What is our relationship with death and violence in the past? What are the ways we talk about death, now and historically? What are our responsibilities to the dead? What are the ethics of making plague, war and violence into a consumer spectacle?

Manchester’s MA students studying Public History took a trip on Friday to York Dungeon in contemplation of these issues. York Dungeon offers a 75 minute theatrical experience of death, fear and violence in the city of York’s past. We met Vikings, rebels against Henry VIII, the notorious highwayman Dick Turpin, Guy Fawkes and his co-conspirators, a medieval anatomist, the ghost of a hangman, a familiar looking witch from nearby market town Pocklington (York Dungeon maximises audience participation). If the ‘Horrible Histories’ series of books has encouraged generations of children to engage with History in all its gory glory, York Dungeon’s version of ‘Horrible History’ for grown ups is history-lite, using the past rather more as a stage set with actors in funny costumes for japes and jumpiness.

Most of the scholarship on ‘Dark Tourism’ or ‘Thanotourism’ argues that tourist attractions that exploit the bloody past help consumers give meaning to death, violence and fear. This may well apply to sites such as former concentration camps or ground zero but, even here, we need to engage with the serious ethical implications of the voyeurism and titillation intrinsic in the commercial exploitation of sites or events associated with mass death.

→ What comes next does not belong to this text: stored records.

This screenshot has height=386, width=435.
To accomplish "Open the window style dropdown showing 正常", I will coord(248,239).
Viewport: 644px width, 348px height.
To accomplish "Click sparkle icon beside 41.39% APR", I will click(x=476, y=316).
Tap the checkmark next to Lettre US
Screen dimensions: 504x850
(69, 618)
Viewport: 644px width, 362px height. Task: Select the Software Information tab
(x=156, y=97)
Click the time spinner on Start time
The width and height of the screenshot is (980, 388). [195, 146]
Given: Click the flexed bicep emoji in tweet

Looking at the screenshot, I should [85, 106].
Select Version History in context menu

In York Dungeon, mass death and violence are a source of comedy. Is this laughter out of place? Or is it possible that, with violent and mass death clearly a contemporary problem too, the nervous laughter that resonates around a recreated torture chamber from indeterminate ‘olden days’ enables us to express in a visceral way the nervous anxieties embedded in everyday media about global crises? Sadly, York Dungeon doesn’t encourage any meaningful reflection on the experience of ‘Blood and Terror!’ – but you can buy souvenirs in the gift shop.